Work instructions. Please copy the forum post about "We see" in screenplays word for word, from "Bebblebrox and myself" to "I'm done here.".

Text provided.
--------------------------------------------------

Thought we might draw a line under this by agreeing the following:

An ocassional "We See' used in the right place, to slow the pace of a sentence or because it flows better, might be a good thing. Although some writers, myself being one, prefer to avoid using it completely.

The opening pargraph of "Eternal Sunshine" has a action description which goes "We see his face for the first time" and who is going to argue with Kaufman? [Me probably] LOL! Actually, the Coen brothers used it in exaclty the same way in opening of Bad Santa. [Doh!] ... OK so there's one legimate use -- damn it! :lol:

Camera directions, whilst being terribly bad form in a spec script, proabably aren't going to get the script binned, if the rest of writing is impeccable. Although some writers, myself being one, prefer to avoid using it completely.

However, endemic use of We See can indicate other problems with the writing -- most notably repetitive sentence structure and passive rather than active sentences. As both of these rob the story of intensity and pace, they can be a bad thing, if you're trying to keep the pace up adn the reader engaged.

Bebblebrox and myself would proabably agree that we have slightly different approaches to screenwiting, and that neither of us is likely to adopt the other's approach... anyone undecided can have a look at the various script excerpts and make their own minds up.

Now, Bebblebrox, if there's anything you'd like to add to that list, or disagree with feel free to add whatever post script you want, because as much fun as this has been -- I'm done here.
 
"We see" seems to be used even in Hollywoo shooting scripts, when what we see is especially crucial to the story, or a big suprise...any other time is freakin' redundant. Now is this thread dun or wot?

--------------------------------------------------

Dataset extract.
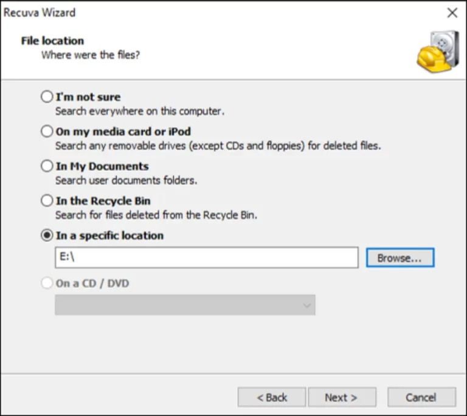Image resolution: width=467 pixels, height=416 pixels.
Task: Open the disabled CD / DVD drive combo box
Action: [x=185, y=305]
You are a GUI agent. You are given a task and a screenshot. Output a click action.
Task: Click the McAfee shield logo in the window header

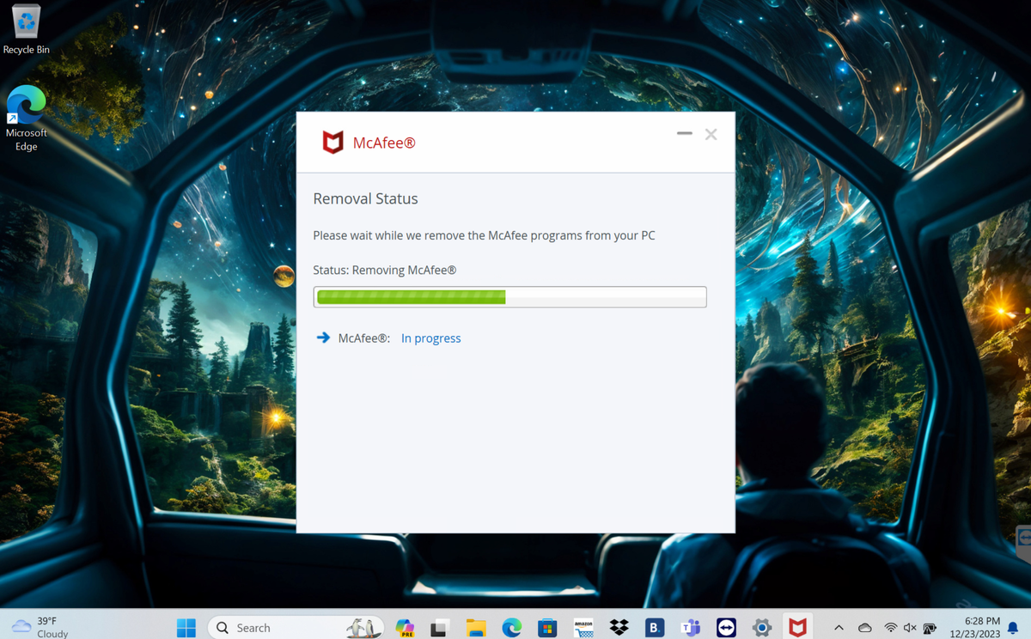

--------------------------------------------------

Answer.
Bebblebrox and myself would proabably agree that we have slightly different approaches to screenwiting, and that neither of us is likely to adopt the other's approach... anyone undecided can have a look at the various script excerpts and make their own minds up.

Now, Bebblebrox, if there's anything you'd like to add to that list, or disagree with feel free to add whatever post script you want, because as much fun as this has been -- I'm done here.